A deep sigh isn't enough to even budge the weight...
Type 1 Diabetes took another young life last night. It could be any of us really. Any of us could be this grieving family today. This could be our reality. It is scary. It is sad. It is unthinkable.
I know I usually try to keep it "light" on BETA BUDDIES. I try to add a little comedy to our days and our sleepless nights. I know that I may offend some. Please understand that I am trying to make managing diabetes a little more bearable for us all. Because, no matter how much I "sugar coat" it, no matter how many "for fuck-sakes" are typed to be "muttered with exhalation", and no matter how simple I make it sound or how upbeat I try to be... this is the painful truth.

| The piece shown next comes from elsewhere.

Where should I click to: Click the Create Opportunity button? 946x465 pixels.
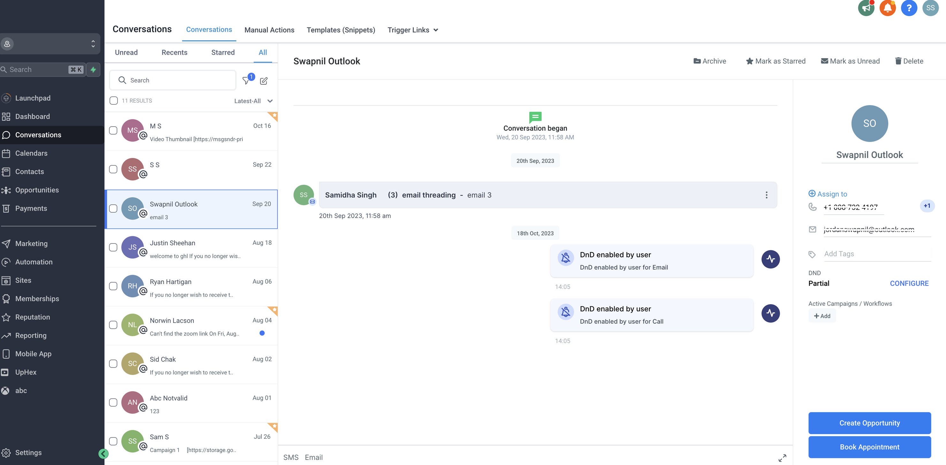pos(869,423)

Type 1 diabetes is difficult, at best, to manage. It is not a beast to be "controlled". It can kill. The medication used to treat type 1 Diabetes is insulin. Insulin is a hormone. Insulin is deadly if too large of a dose is given. Insulin can cause seizures, coma, and even death. Insulin is the only treatment for type 1 diabetes. Without insulin, persons with type 1 diabetes would die.
Diabetes affects EVERY organ system in a persons body. These people look totally "normal" from the outside, while this disease wreaks havoc on their vasculature and organs.
Hallie posted the other day on the "invisibilities" of type 1 diabetes.
The "invisibilities" of this disease are like a double-edged sword. On the one hand, I am thankful for Joe's "normal-ness" in his appearance. His ability to run, jump, skate, bike, scooter, gallop, skip, and careen astounds us all. I am thankful for it; truly I am. On the other hand, what is difficult; what sucks; what is painful is that the very thing I am grateful for is the very thing that detracts on why a cure is so desperately needed. It takes away from all that is done "behind the scenes", hourly, to ensure Joe's safety and wellbeing. The hidden sequella of it all can lull you into a false sense of comfort. It can lull the public into the inaccurate perception that we "have it under control".
The news of the death of this child could be about The Mahers...about Joe. It could be about any person with type 1 diabetes and their family. That is the cold hard truth. That will remain the cold hard truth until a cure is found.
Diabetes is deadly. Diabetes kills. Diabetes increases morbidity and mortality.
A day-in-the-life of mourning one of our own.